1c725da0fbec4ec3a60b105dcca44eca

Catalog Comparisons

[1]:

import pandas as pd
import rioxarray as rxr

from gval.catalogs.catalogs import catalog_compare

Initializing Catalogs

The cataloging functionality was designed to easily facilitate batch comparisons of maps residing locally, in a service, or in the cloud.
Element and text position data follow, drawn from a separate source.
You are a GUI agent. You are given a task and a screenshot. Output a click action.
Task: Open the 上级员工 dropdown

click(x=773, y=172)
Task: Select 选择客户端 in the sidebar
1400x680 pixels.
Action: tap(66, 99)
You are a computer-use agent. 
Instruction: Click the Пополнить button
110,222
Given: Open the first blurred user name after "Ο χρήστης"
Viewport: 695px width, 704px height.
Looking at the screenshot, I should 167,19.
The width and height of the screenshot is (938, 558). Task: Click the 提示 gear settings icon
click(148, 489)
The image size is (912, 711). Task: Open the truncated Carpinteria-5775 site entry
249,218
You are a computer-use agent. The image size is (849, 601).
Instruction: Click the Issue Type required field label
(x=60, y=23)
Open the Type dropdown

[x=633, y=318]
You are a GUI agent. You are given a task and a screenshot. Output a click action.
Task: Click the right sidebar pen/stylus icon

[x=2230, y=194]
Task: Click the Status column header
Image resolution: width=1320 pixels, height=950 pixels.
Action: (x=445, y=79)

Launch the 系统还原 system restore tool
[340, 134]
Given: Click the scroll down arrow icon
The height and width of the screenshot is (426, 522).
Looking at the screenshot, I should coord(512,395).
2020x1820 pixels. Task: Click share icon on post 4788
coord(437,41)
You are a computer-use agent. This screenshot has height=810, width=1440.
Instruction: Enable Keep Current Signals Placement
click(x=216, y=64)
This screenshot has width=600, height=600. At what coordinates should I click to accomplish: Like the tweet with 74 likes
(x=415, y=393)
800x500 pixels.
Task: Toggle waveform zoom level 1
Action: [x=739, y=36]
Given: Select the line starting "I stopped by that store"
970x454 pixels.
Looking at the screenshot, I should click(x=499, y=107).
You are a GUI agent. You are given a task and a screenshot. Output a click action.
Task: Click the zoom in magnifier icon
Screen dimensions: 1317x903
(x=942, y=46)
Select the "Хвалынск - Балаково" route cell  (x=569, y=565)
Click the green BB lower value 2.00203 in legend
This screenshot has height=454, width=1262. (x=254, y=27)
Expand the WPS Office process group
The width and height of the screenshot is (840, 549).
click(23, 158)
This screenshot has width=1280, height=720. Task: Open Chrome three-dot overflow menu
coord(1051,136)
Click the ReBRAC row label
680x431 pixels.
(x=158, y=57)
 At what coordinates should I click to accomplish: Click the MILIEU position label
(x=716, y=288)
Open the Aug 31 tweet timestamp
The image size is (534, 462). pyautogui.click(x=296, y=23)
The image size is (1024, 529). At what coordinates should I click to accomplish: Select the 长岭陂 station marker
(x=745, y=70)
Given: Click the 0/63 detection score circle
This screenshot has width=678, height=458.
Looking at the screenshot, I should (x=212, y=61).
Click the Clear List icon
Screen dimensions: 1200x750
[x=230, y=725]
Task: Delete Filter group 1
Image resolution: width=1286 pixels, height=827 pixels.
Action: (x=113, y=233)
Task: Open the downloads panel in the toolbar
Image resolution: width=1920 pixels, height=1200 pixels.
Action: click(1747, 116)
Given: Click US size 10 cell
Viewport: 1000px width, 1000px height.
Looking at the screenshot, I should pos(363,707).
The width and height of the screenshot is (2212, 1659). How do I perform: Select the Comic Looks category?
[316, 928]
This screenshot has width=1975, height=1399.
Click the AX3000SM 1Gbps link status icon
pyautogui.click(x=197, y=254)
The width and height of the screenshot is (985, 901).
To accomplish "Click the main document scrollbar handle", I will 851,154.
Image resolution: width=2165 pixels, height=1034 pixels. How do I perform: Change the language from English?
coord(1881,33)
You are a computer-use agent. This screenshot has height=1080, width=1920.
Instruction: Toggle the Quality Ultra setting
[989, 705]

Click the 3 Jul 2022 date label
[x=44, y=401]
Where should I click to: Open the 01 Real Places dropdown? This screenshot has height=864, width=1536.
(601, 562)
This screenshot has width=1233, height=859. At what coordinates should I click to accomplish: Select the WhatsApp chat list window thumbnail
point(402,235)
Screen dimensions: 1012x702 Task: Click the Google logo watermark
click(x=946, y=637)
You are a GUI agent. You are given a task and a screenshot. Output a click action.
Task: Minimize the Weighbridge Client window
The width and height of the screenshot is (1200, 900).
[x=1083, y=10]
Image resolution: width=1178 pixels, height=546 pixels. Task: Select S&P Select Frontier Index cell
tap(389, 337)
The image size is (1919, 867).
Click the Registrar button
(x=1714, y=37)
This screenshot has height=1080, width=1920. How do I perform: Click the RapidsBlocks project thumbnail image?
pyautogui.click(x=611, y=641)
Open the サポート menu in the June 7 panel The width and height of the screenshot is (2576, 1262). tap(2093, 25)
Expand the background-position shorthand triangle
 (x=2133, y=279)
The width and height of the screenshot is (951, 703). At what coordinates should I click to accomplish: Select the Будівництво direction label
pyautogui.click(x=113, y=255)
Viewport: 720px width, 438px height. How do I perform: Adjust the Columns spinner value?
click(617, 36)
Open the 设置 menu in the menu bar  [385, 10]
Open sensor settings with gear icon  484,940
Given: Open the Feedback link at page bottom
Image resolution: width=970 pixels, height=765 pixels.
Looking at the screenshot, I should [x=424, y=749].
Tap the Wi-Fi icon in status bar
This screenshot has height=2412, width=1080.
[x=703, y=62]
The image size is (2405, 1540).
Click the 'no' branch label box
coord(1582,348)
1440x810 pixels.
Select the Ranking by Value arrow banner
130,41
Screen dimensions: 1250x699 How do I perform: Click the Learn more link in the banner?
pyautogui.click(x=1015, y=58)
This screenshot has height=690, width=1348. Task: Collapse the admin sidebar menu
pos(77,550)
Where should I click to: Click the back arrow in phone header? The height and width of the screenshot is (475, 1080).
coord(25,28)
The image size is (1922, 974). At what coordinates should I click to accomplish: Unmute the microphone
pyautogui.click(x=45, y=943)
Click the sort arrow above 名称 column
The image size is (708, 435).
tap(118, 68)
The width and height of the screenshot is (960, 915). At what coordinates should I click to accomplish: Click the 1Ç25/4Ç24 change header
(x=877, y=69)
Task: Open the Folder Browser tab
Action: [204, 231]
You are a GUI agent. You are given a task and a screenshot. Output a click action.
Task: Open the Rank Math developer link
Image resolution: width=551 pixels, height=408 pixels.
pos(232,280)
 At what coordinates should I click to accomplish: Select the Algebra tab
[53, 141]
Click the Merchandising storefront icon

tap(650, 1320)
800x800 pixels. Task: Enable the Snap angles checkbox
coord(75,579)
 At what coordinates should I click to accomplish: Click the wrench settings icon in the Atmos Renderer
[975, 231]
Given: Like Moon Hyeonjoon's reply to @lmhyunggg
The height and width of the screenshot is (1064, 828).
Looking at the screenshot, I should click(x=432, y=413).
The format of such catalogs are as follows:

[2]:

TEST_DATA_DIR = './'

candidate_continuous_catalog = pd.read_csv(f'{TEST_DATA_DIR}candidate_catalog_0.csv')
benchmark_continuous_catalog = pd.read_csv(f'{TEST_DATA_DIR}benchmark_catalog_0.csv')
candidate_categorical_catalog = pd.read_csv(f'{TEST_DATA_DIR}candidate_catalog_1.csv')
benchmark_categorical_catalog = pd.read_csv(f'{TEST_DATA_DIR}benchmark_catalog_1.csv')

Candidate Catalog

[3]:

candidate_categorical_catalog['catalog_attribute_1'] = [1, 2]
candidate_categorical_catalog

[3]:

	map_id	compare_id	agreement_maps	catalog_attribute_1
0	./candidate_categorical_0.tif	compare1	agreement_categorical_0.tif	1
1	./candidate_categorical_1.tif	compare2	agreement_categorical_1.tif	2

The catalog should have columns representing: 1. An identifier of a candidate map, (in this case compare_id) 2. The location of the candidate map, (in this case map_id) 3. The name of the agreement map to be created named agreement_maps

Benchmark Catalog

[4]:

benchmark_categorical_catalog['catalog_attribute_2'] = [3, 4]
benchmark_categorical_catalog

[4]:

	map_id	compare_id	catalog_attribute_2
0	./benchmark_categorical_0.tif	compare1	3
1	./benchmark_categorical_1.tif	compare2	4

Similar to the previous catalog, the benchmark catalog should have columns representing: 1. An identifier of a candidate map, (in this case compare_id) 2. The location of the candidate map, (in this case map_id)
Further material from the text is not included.